Системную картину взаимодействия
пространства и политики, несмотря на все трудности этого, попытался представить
британский географ Х. Маккиндер в опубликованной им в 1904 г. лекции
«Географический стержень истории». Главной ее идеей стала констатация
значимости внутреннего пространства (так называемой сердцевины) Евразии – как
основного исторического региона мировой политики. Господство над «стержнем»
рассматривалось как фактическое
господство в мире, предусматривавшее контроль над морями. К сожалению,
работа Х. Маккиндера оказалась вне поля зрения российских геополитиков.
Проблема российского могущества русскими
геополитиками рассматривалась в контексте системы координат – Россия между
Западом и Востоком. Для Д. Менделеева, П. Струве, В. Ламанского, П. и В.

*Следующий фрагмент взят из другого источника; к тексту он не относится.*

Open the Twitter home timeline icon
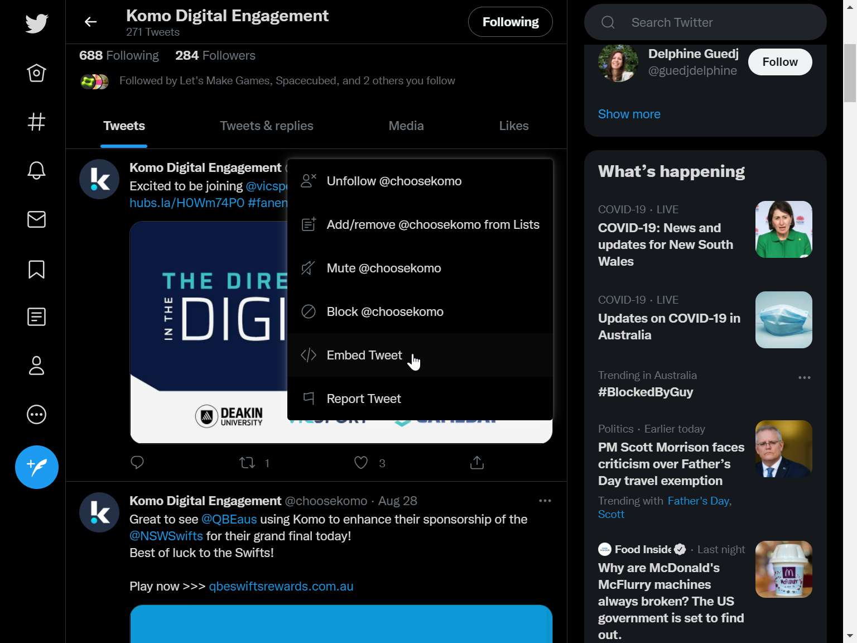 click(x=36, y=73)
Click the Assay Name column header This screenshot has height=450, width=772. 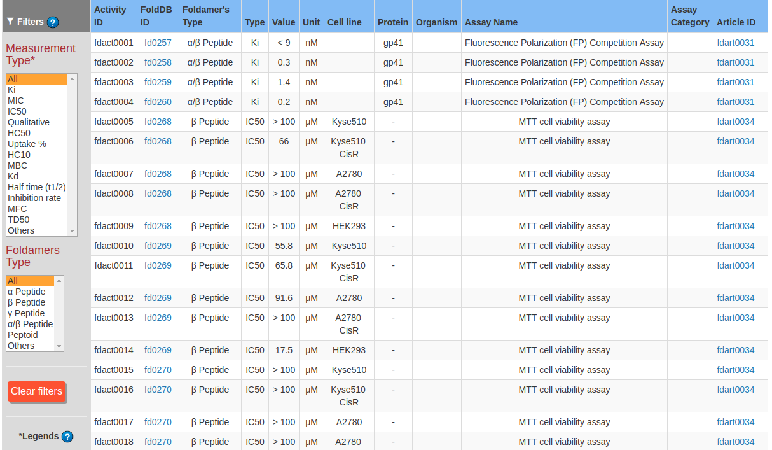(491, 22)
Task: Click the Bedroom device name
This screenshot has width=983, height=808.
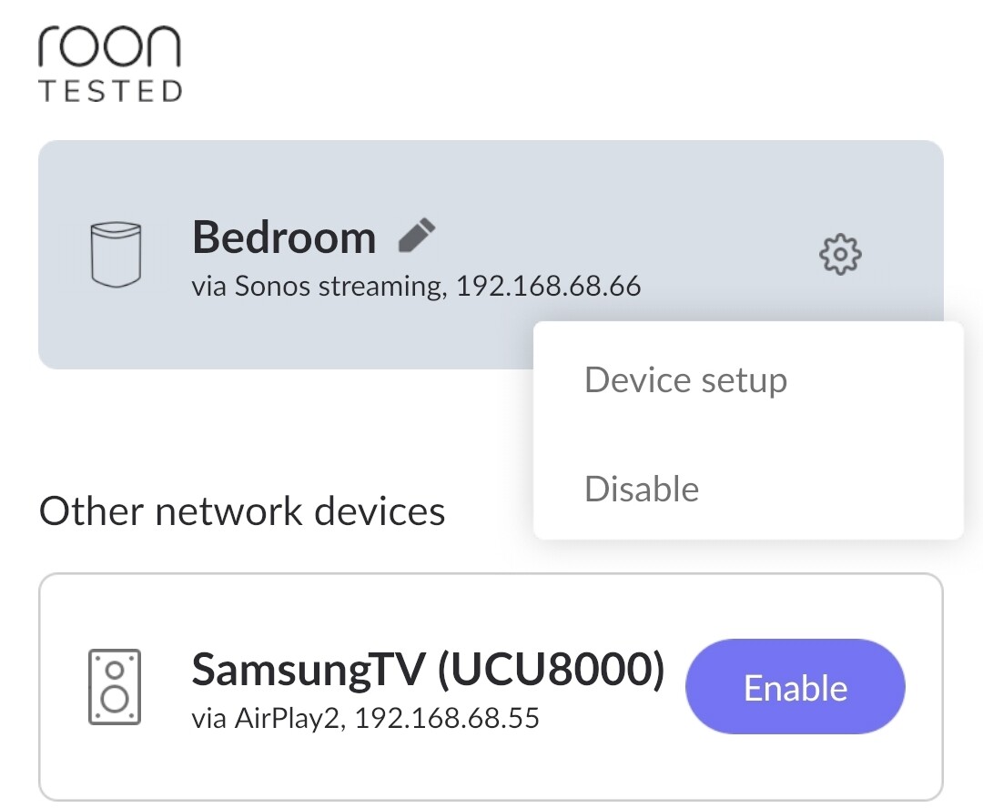Action: (284, 238)
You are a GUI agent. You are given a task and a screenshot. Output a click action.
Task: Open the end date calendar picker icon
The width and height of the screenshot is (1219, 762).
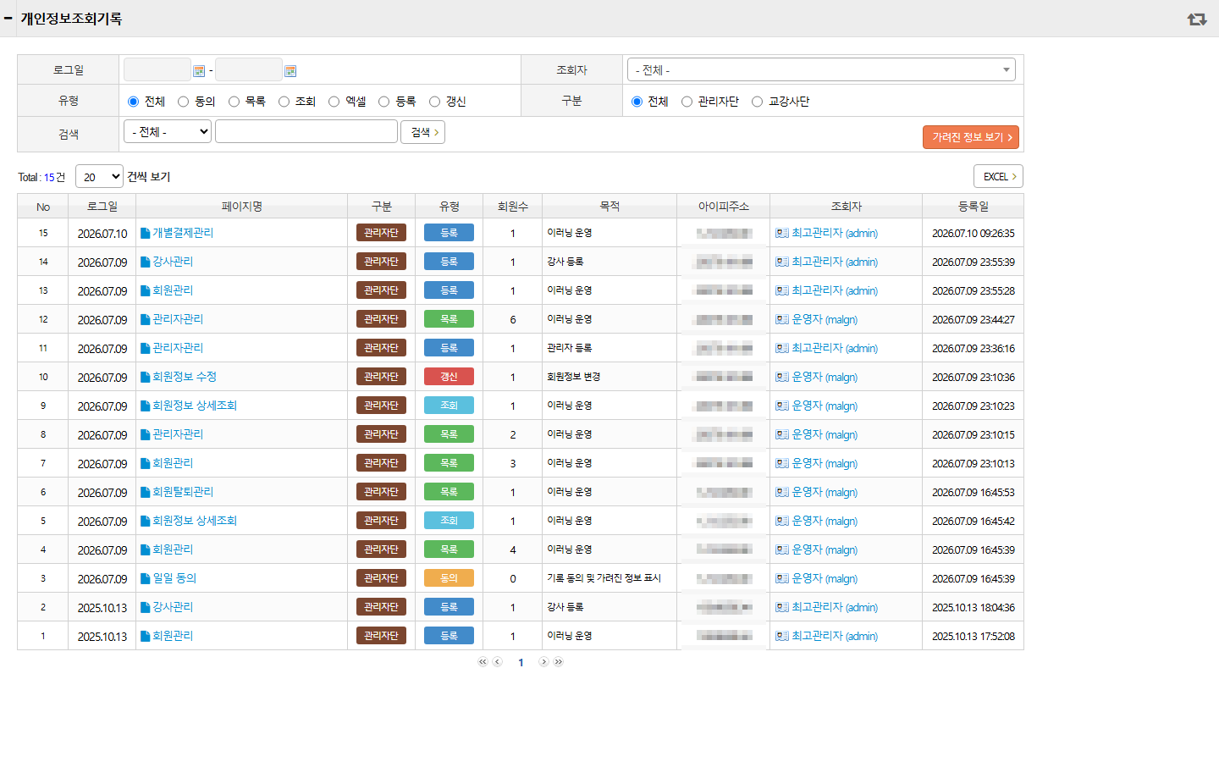point(290,71)
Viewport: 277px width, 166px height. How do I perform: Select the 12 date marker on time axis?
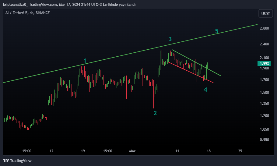pyautogui.click(x=51, y=151)
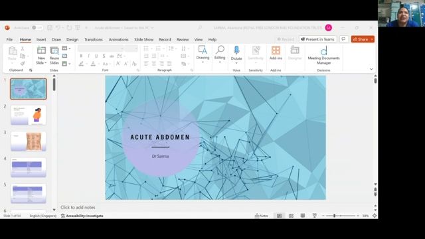Click the Drawing tools icon
425x239 pixels.
(x=203, y=50)
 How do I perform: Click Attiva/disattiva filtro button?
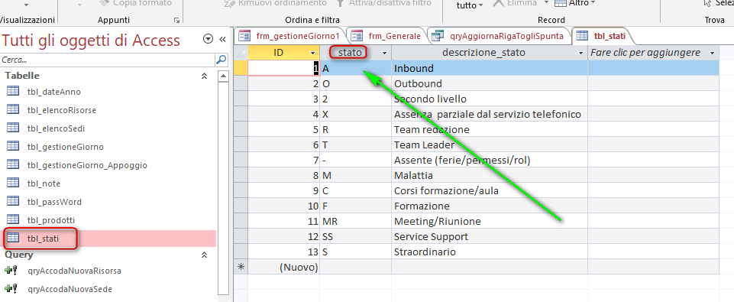pyautogui.click(x=383, y=3)

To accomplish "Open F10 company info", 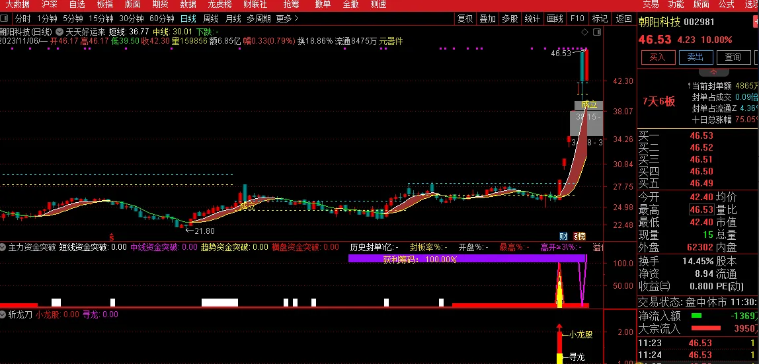I will click(x=577, y=18).
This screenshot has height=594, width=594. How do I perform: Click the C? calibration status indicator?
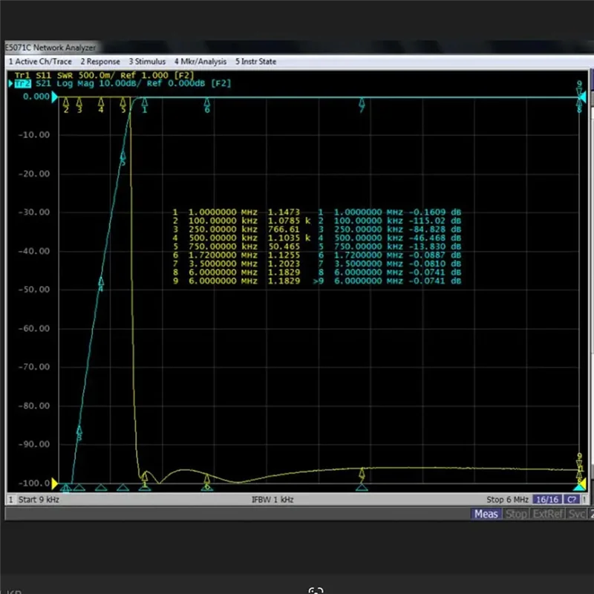pyautogui.click(x=573, y=500)

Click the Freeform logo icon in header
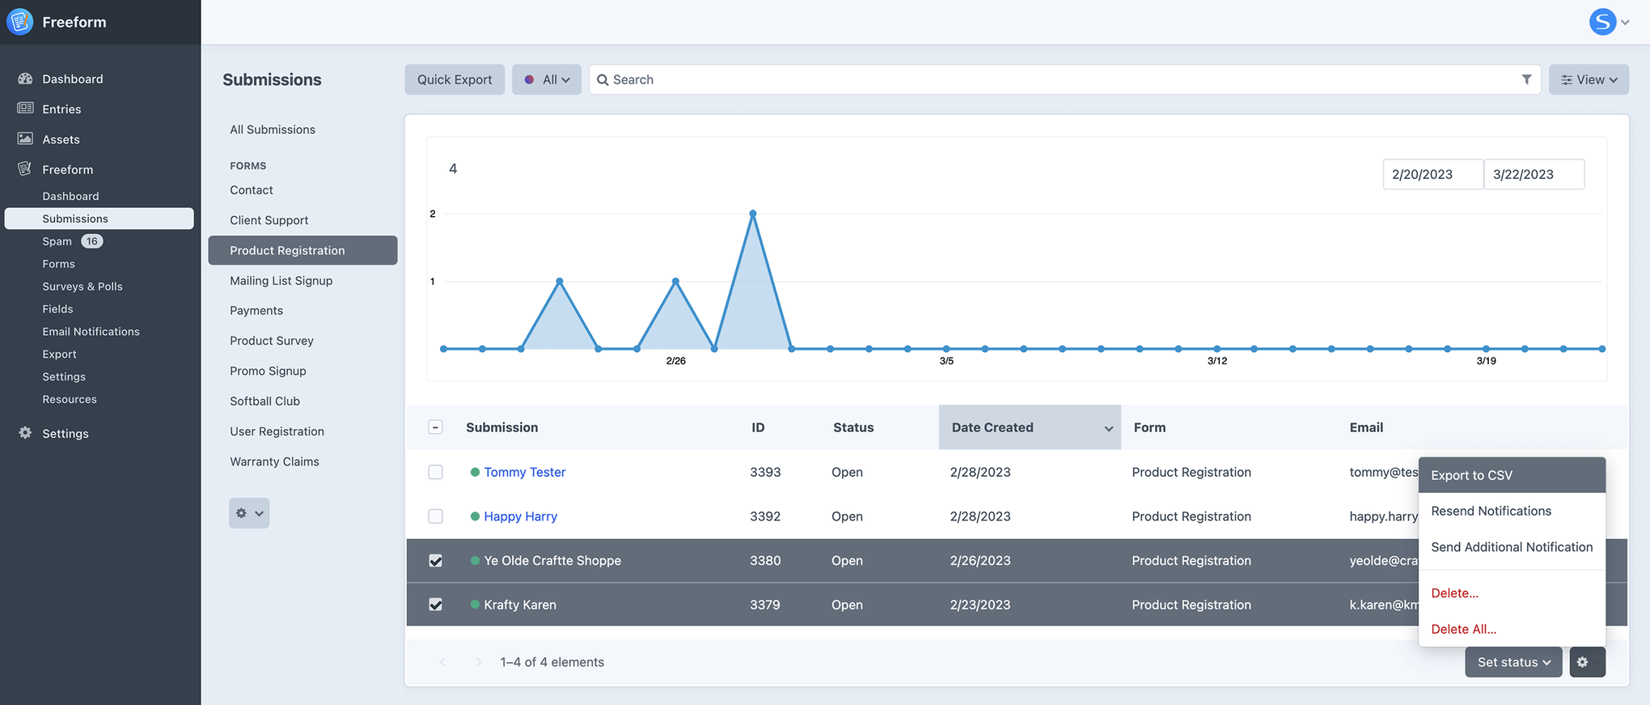pos(20,22)
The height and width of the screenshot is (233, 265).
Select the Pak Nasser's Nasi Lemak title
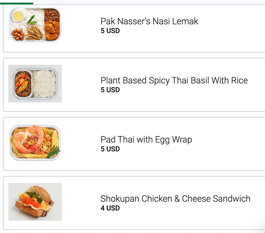(149, 21)
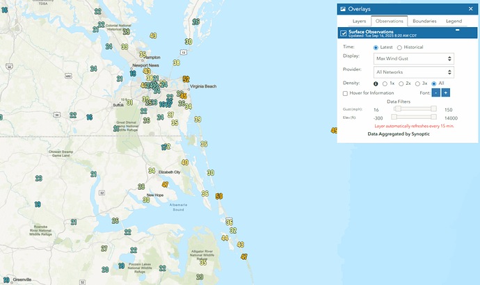This screenshot has height=285, width=480.
Task: Open the Display dropdown showing Max Wind Gust
Action: pyautogui.click(x=413, y=59)
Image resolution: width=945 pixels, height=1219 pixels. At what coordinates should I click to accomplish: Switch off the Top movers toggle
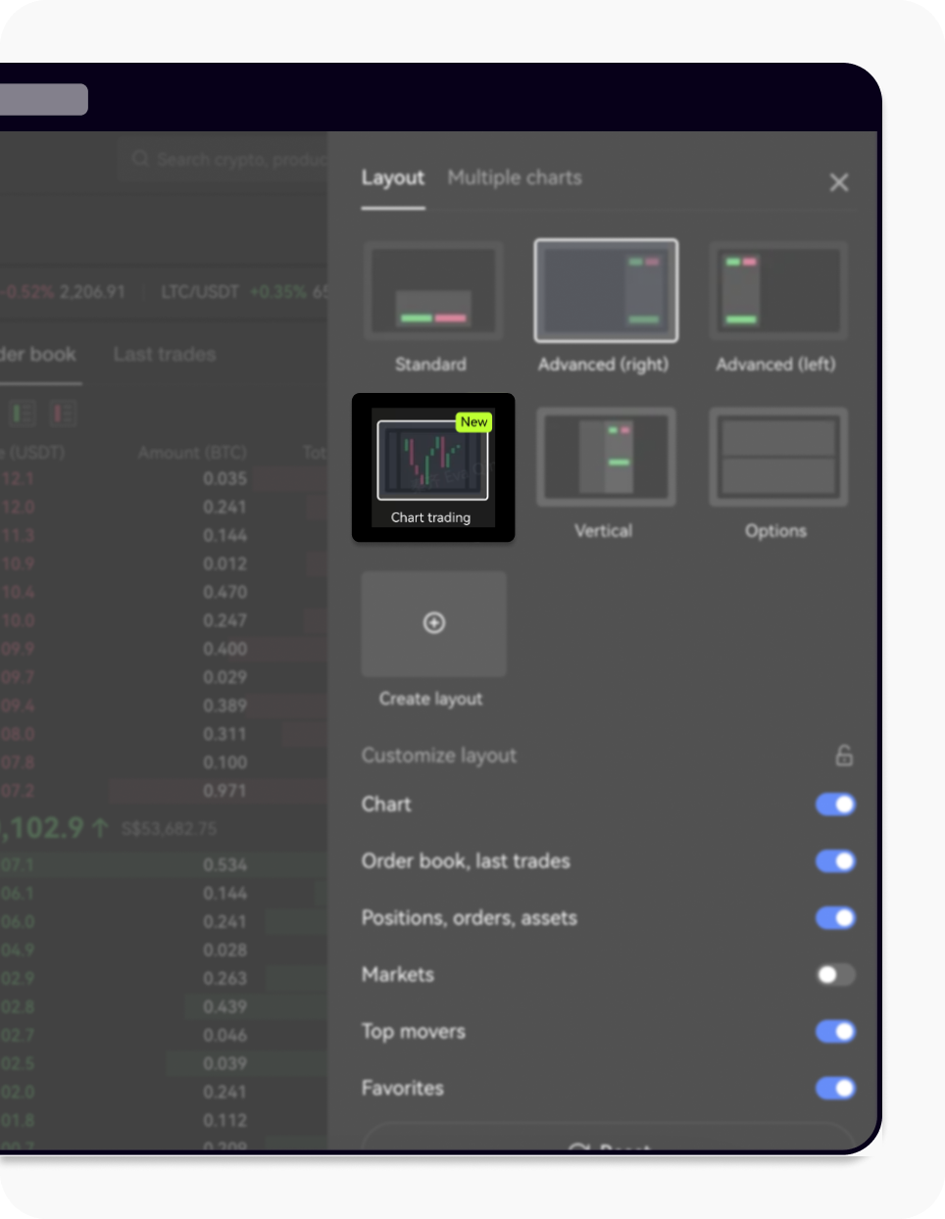835,1032
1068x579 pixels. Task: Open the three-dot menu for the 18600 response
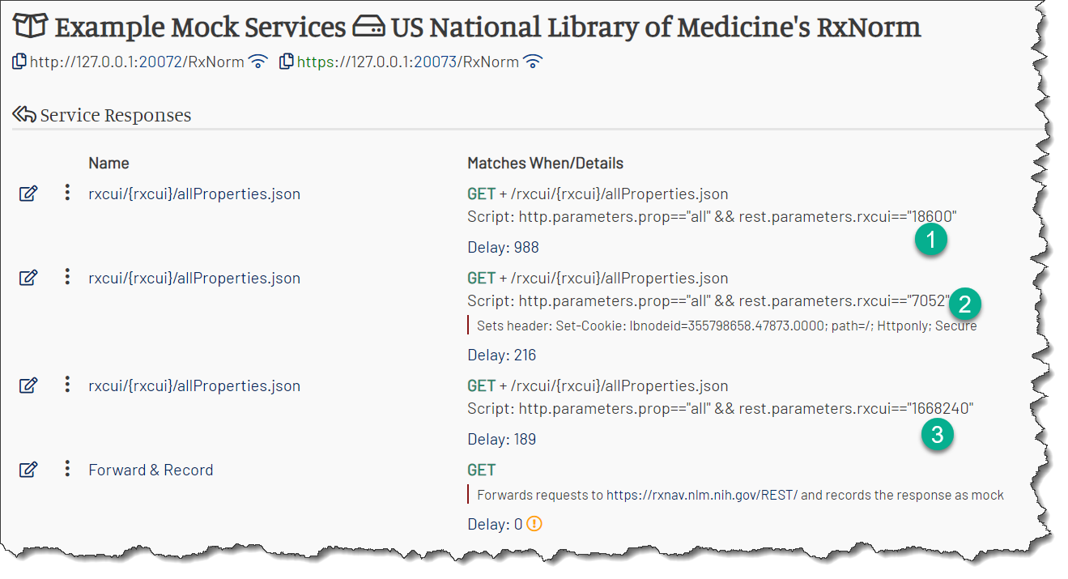pyautogui.click(x=67, y=193)
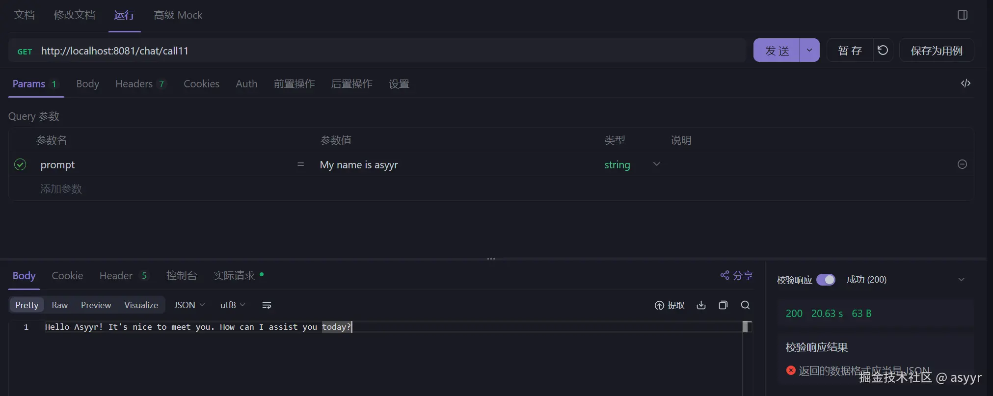Image resolution: width=993 pixels, height=396 pixels.
Task: Click the layout panel toggle icon
Action: [962, 15]
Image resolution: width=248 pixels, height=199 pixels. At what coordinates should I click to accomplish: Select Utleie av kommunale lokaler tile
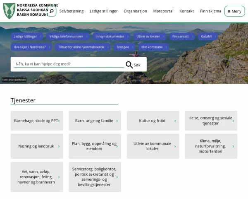tap(152, 146)
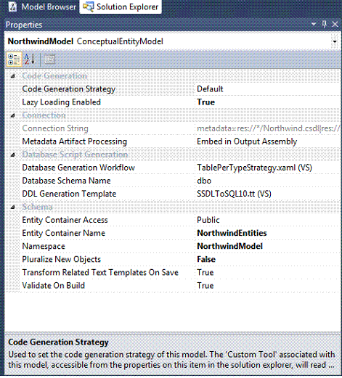Switch to the Solution Explorer tab
This screenshot has width=342, height=378.
point(121,7)
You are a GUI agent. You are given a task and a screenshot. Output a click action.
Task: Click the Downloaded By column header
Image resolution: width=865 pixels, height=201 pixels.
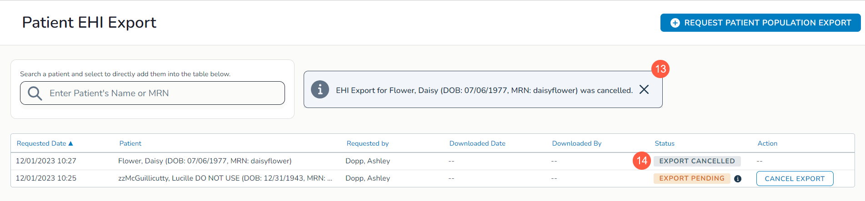576,143
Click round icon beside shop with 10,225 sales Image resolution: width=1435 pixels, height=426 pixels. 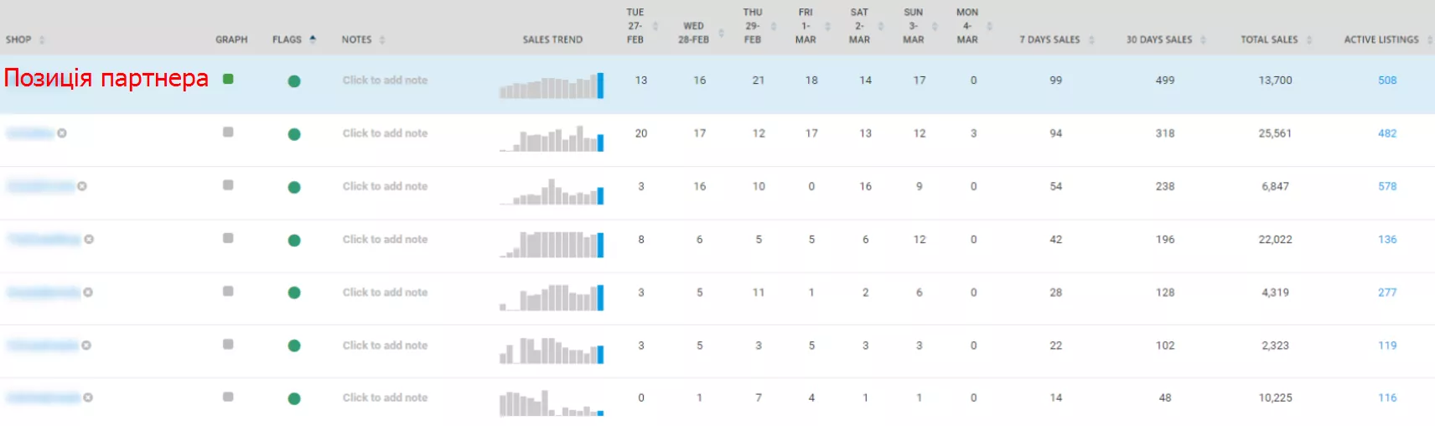point(88,397)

Семеновых Тянь-Шанских главными вопросами были: определение места России на
континенте и в мире в целом; поиск формулы развития
государственно-территориального организма страны; выявление наиболее
подходящего для нее вектора внешнеполитических устремлений.
Вопрос о пространственно-цивилизационном
расположении был наиболее дискуссионным, т. к. касался вполне практической
проблемы – внешнеполитического курса страны. Пространственное и
культурологическое место России определялось, в частности Д. Менделеевым, как
элемент внесистемный, испытывающий на себе постоянно «эффект сжатия»: «Страна –
то ведь наша особая, стоящая между молотом Европой и наковальней Азией,
долженствующая так или иначе их помирить» [1].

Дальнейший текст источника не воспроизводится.